— Short problem A —
From the headnotes on contributory negligence below, list every physical object or substance mentioned in the second numbered point.
— Short problem B —
Continue the headnotes on contributory negligence below, starting after their last sentence.

— Text section —
◇ ◇ ◇
1. Whether nonsuit or directed verdict for defendants in personal injury suit should be given on ground of plaintiff's contributory negligence depends on whether evidence so conclusively shows such negligence as to bar recovery as matter of law or whether reasonable minds might differ as to proper conclusions therefrom.
2. Contributory negligence of mechanic, suing oil company for injuries caused by explosion of gasoline and fumes thereof when he applied acetylene torch to gasoline tank which defendants employed him to repair by welding, in failing to prepare it for repairs, held for jury as against contention that he did not allege or prove oil companies' custom to prepare such tanks for repairs.
◇ ◇ ◇
— Given data —
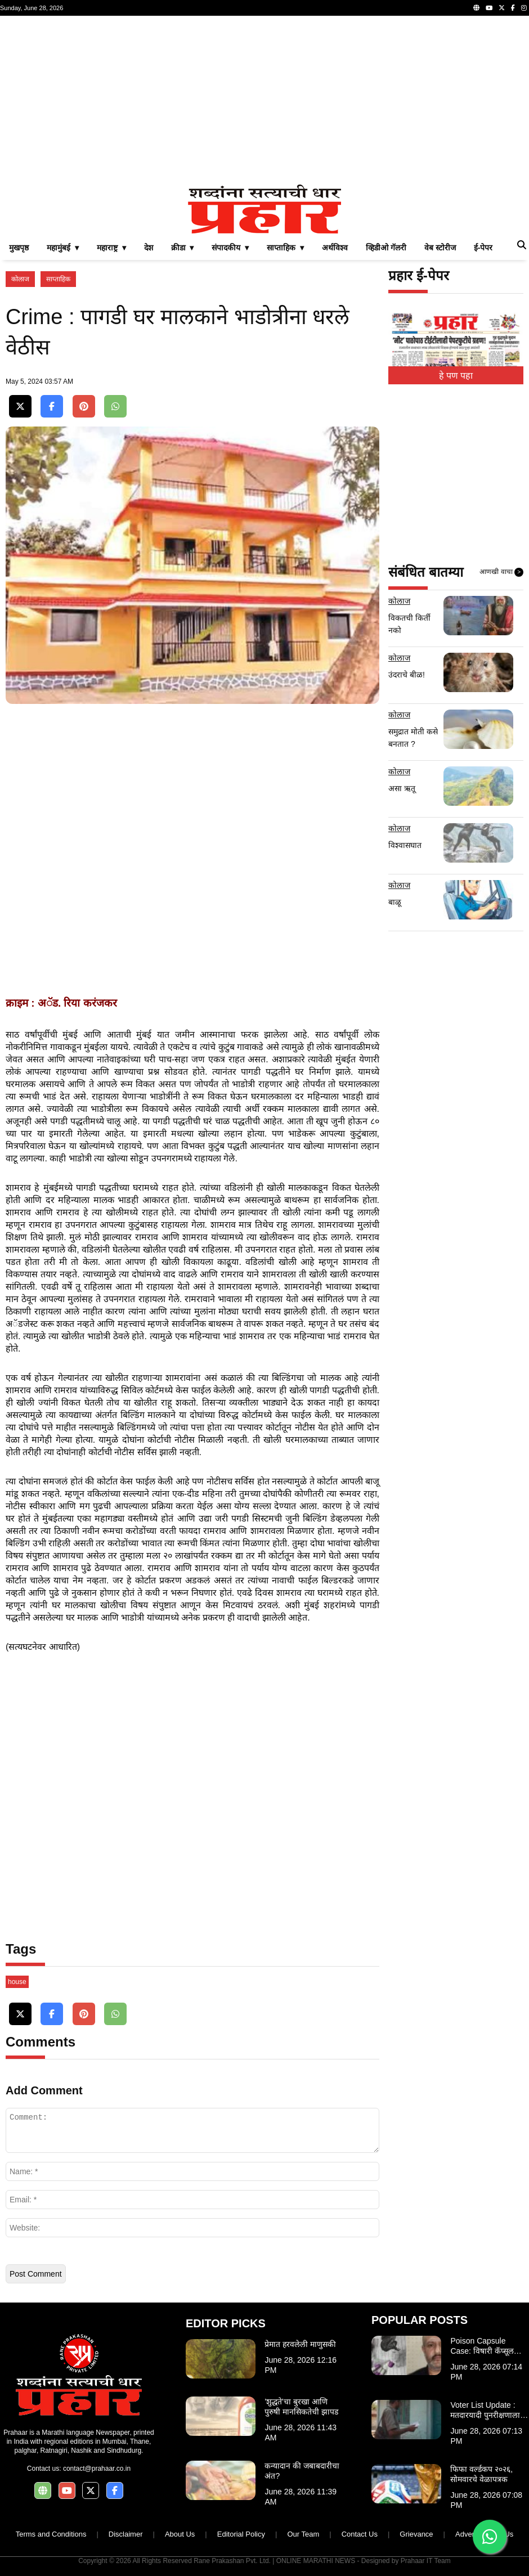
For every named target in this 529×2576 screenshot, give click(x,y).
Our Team (303, 2534)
◇ ◇ ◇
— Exercise output A —
- gasoline
- gasoline fumes
- acetylene torch
- gasoline tank

— Exercise output B —
3. Whether mechanic, suing oil company for injuries caused by explosion of gasoline and fumes thereof when he applied acetylene torch to gasoline tank which defendants employed him to repair by welding, could or should have detected odor of gasoline, and such odor indicated, or should have indicated, to him that tank had not been sufficiently cleaned, held for jury.
4. Whether mechanic, suing oil company for injuries caused by explosion of gasoline and fumes thereof when he applied acetylene torch to gasoline tank, which defendants employed him to repair by welding, acted like reasonably prudent man in relying on oil company's custom or usage of cleaning such tanks before having them repaired, held for jury.
5. Whether proximate cause of injuries to mechanic by explosion of gasoline fumes in tank, which he was employed to repair by welding, was his application of flaming acetylene torch thereto, with knowledge that it contained such fumes, or employer's negligence in failing to clean tank before having it repaired, held for jury, in view of mechanic's testimony that he did not know of such fact.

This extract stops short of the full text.